Detail - All requirements needed by the service to satisfy the contract.
Mind you, a same service can be used in two different contract, but has a entirely different set of detail because detail (aka requirement) depends on the contract's stipulation. So we have three pairwise junction:
Contract-Service
Service-Detail
Contract-Detail
The threesome junction table (Contract-Service-Detail) will have children, where I can actually input real data (not just metadata describing what kind of data I need to have, which the threesome junction table is for).
But I'm starting to confuse myself because I need the data to be in a table, not a query as it will have children. But if it's going to be in a table, do I still need to have pairwise junctions?
I made myself an "administrative form" to help with managing the three tables. The way I had it set up was to start with Contract, then have Service as a subform, which in turn would have the threesome junction table as recordsource for second subform but showing only the Detail. In AfterUpdate, I then add the Detail to both Contract-Detail and Service-Detail.

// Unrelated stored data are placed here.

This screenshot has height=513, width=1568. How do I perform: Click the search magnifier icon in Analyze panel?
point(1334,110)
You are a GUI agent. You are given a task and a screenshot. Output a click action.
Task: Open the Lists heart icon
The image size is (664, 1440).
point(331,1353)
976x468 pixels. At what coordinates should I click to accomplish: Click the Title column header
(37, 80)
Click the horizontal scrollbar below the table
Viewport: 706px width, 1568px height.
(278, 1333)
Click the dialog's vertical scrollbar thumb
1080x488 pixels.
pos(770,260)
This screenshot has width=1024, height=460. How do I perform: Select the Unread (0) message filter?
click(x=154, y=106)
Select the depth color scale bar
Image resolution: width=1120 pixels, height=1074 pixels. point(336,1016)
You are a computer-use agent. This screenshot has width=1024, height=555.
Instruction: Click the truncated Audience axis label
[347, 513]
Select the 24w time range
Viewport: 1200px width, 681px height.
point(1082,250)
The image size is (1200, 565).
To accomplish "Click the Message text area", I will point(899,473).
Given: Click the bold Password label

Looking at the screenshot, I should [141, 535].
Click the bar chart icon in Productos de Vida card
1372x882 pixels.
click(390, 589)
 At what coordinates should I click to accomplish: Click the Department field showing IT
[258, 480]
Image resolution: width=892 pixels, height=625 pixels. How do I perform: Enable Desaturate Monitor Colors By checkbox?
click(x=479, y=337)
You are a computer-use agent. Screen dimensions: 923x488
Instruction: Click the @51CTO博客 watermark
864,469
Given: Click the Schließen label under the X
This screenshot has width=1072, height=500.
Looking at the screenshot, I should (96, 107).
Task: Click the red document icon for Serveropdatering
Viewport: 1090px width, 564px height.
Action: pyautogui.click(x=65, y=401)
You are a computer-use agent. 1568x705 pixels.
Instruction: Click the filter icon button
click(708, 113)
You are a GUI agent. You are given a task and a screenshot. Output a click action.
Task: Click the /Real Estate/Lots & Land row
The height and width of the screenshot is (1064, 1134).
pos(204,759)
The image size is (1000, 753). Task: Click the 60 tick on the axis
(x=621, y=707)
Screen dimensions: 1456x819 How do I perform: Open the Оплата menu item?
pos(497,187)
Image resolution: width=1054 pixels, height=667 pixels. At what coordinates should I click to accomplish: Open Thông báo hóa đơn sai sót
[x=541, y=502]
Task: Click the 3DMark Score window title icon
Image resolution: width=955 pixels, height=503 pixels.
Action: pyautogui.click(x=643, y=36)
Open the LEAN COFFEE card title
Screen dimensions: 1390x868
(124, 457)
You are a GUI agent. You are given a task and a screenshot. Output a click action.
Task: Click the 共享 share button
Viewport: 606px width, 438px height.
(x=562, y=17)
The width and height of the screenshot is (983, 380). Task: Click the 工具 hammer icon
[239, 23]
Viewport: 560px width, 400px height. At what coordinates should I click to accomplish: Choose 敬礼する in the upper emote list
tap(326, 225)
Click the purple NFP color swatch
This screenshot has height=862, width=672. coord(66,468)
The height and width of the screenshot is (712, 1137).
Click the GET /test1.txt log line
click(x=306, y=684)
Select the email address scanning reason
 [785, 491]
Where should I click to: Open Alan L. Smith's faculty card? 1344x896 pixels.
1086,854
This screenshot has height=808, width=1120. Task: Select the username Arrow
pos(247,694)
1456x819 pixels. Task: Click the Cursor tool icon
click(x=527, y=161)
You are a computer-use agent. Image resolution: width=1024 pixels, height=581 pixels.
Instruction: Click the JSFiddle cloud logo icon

I did thought that I could have made it easier and just use that threesome junction table as a recordsource and add records directly to the table, but I realized that it would defeat the point of 5NF; you only need to add one data for a pair, and the other pair will take care of themselves. I am bit concerned that the present setup as this 1) tells me that I could be overcomplicating it as I have three simple one-many relationship in a hierarchical fashion (but that cannot be correct because my intention is to be able to re-use service for different contract, and allow different details for same service for different contracts), and 2) I'm thinking I'm supposed to set my form up so there's three datasheets for each pairwise junction tables, as this would be exactly the benefit of 5NF; add one data to one place and it will "propogate" to other junction tables; yet I need the threesome junction in a table....
I also did a test; I made a query pulling all records from the threesome junction table and another query pulling records based on the three tables and three pairwise junction tables. Both had different results. I know that one of source cautioned that set of tables not in 5NF will produce spurious results. Now, I'd probably expect that from the threesome junction table, but that's not the case. The query of three tables/three pairwise junction tables returns 23 records while the query of threesome table returns 22 results. Did that mean I did something wrong here?
I know this is quite a mouthful, but if you're thinking "WTF is he talking about?", please say so and let me know how I can clarify.